New austerity measures will provoke new waves of mass struggle against the Greek ruling class and its political representatives.
Italy on the brink
The sovereign debt crisis is now engulfing Italy, the third largest economy in the eurozone. In cash terms, its national debt – €1.9 trillion or 120% of GDP – is on a far bigger scale than Greece’s debt of €350 billion. The Italian economy is sliding back into recession.
The Berlusconi government has passed a cuts package, but neither the eurozone leaders nor financial markets have any real confidence that Berlusconi can implement the package of cuts and counter-reforms. Berlusconi’s days as Italy’s leader are clearly numbered. But none of Italy’s political leaders have any solution to the growing crisis.
The interest rate on Italy’s ten year bonds is now nearly 7%, an unsustainable level. The government needs to refinance €300 billion of debt next year, but faces the prospect of being excluded from raising money on bond markets. Yet the funds currently available for a rescue through the IMF or the EFSF are completely inadequate.
At the same time, the ECB, while it has purchased some Italian government bonds, does not appear willing to step in to support Italian debt. There is now the real prospect of an Italian default, which would detonate a major crisis in the world capitalist economy.
The future of the eurozone
A taboo was broken at the Cannes summit. For the first time in public, a number of eurozone leaders threatened the expulsion of Greece and raised the prospect of a breakup of the eurozone.
French president Sarkozy said that it had been a mistake to let Greece into the eurozone. German leader Merkel threatened the expulsion of Greece unless it accepted the cuts package. Olli Rehn, EU commissioner, said that Greece was embarking on “a course that would lead it outside the eurozone… We do not want that but we must be prepared for every scenario, including that one, for the sake of safeguarding financial stability and saving the euro.”

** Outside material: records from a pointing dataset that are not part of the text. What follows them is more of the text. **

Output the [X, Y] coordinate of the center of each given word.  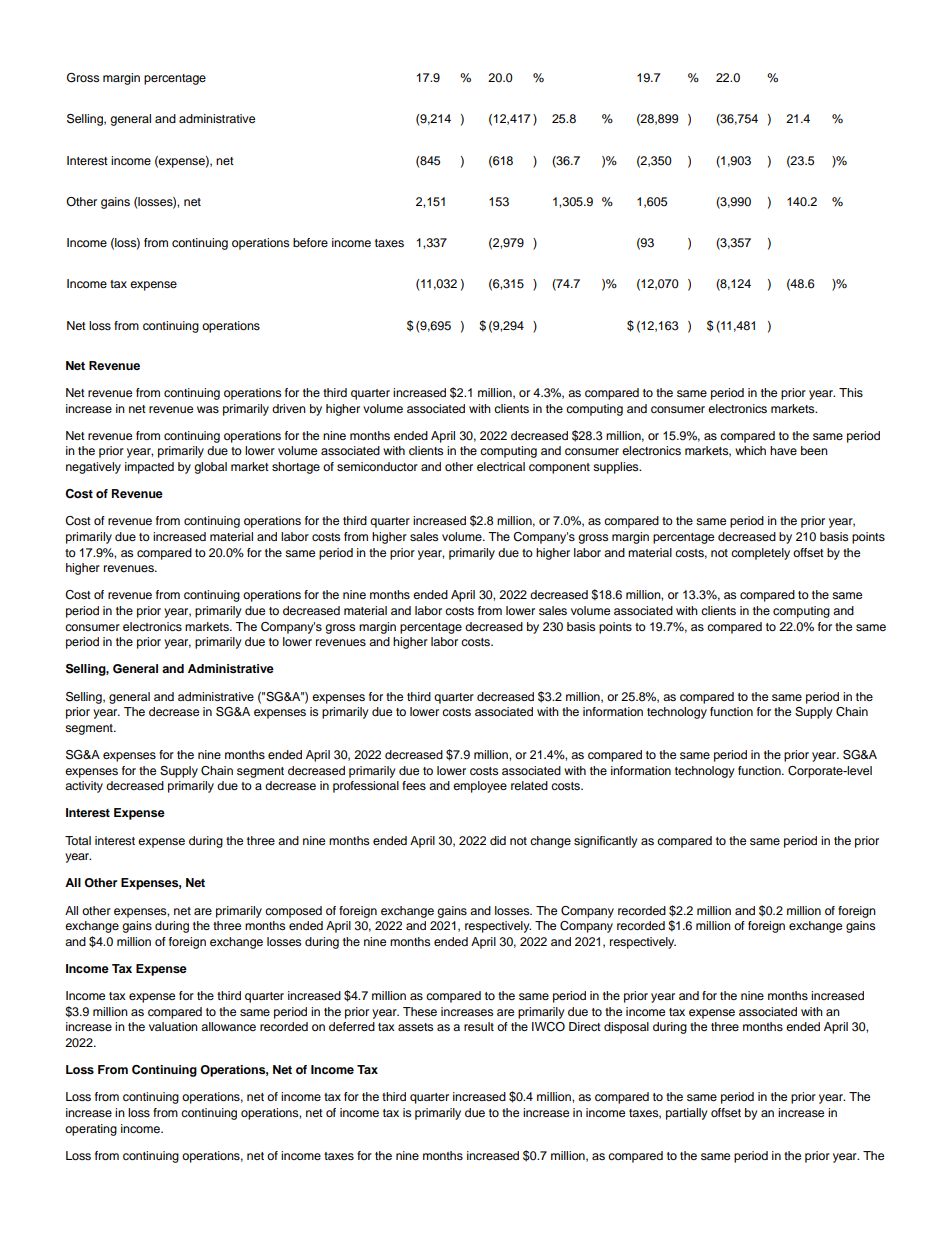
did [498, 840]
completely [760, 554]
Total [78, 840]
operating [91, 1130]
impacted [149, 468]
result [479, 1026]
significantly [606, 842]
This [851, 392]
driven [289, 408]
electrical [501, 466]
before [310, 242]
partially [687, 1114]
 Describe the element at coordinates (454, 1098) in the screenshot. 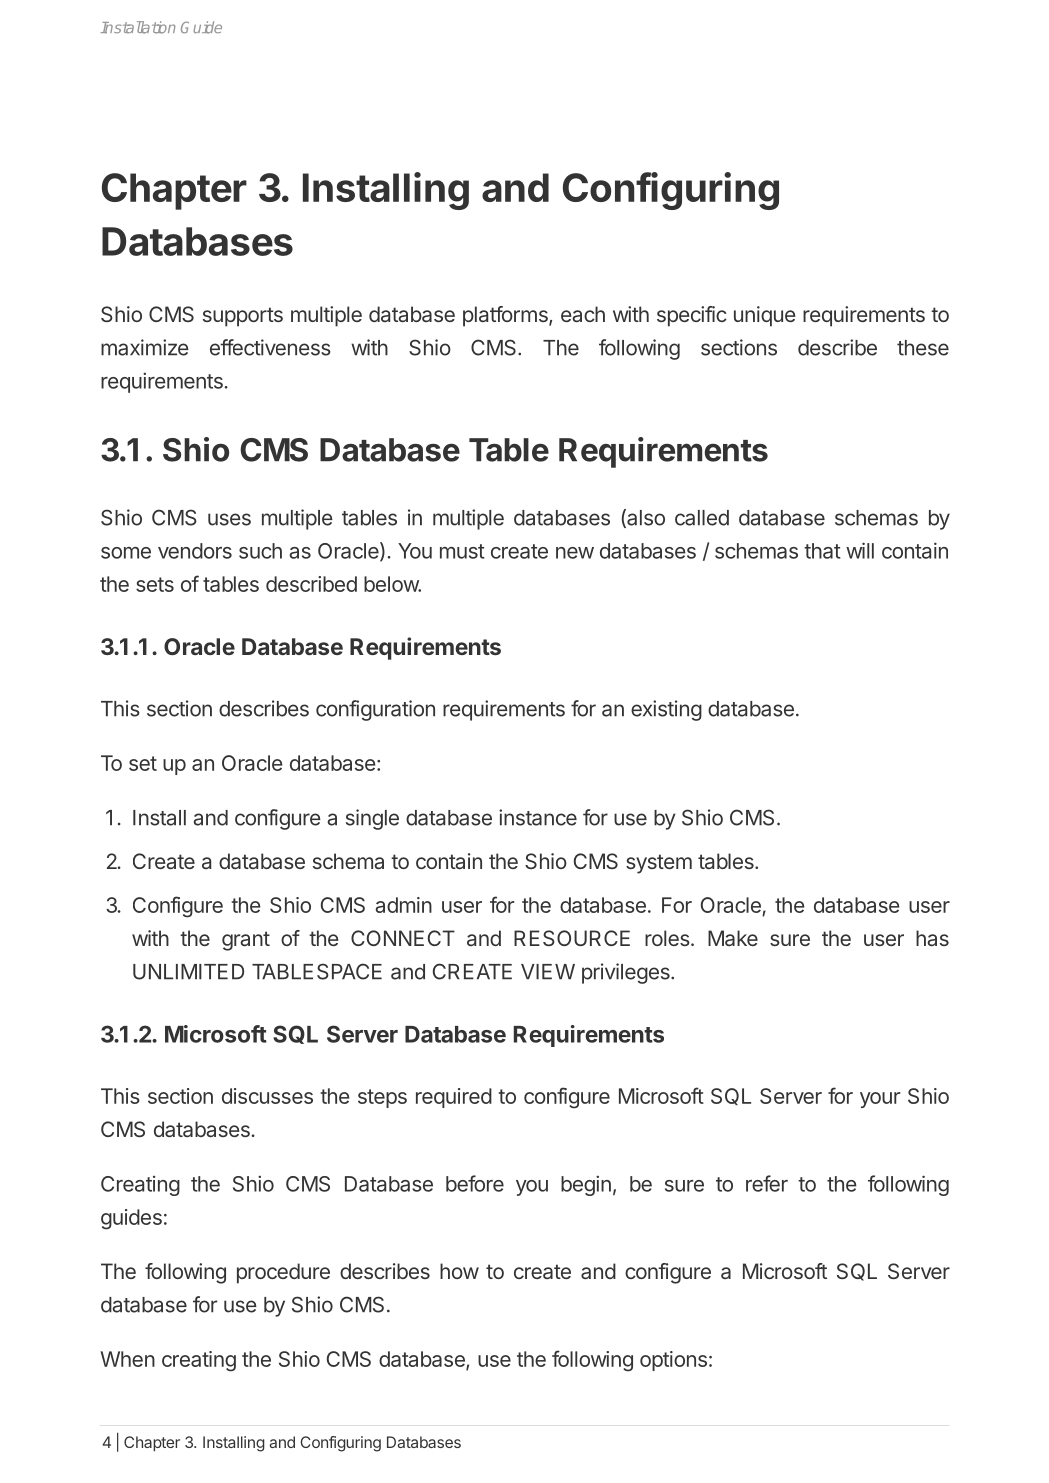

I see `required` at that location.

These statements have opened up a Pandora’s box. Even if the Greek crisis is patched up for the time being, the prospect is clearly raised of a breakup of the eurozone in the future. Some eurozone leaders have called for moves towards a fiscal union, with a political infrastructure with powers to regulate tax and spending.
The richer countries, with trade and budget surpluses, are never going to agree to repeatedly bail out the weaker economies unless they have control over their budgets. But if it was not possible to achieve this kind of integration in a period of economic upswing over the last decade, how on earth will it be possible in a period of global stagnation or recession?
The present crisis shows ever more clearly that capitalism is incapable of overcoming the limits of the nation state and conflicting national interests.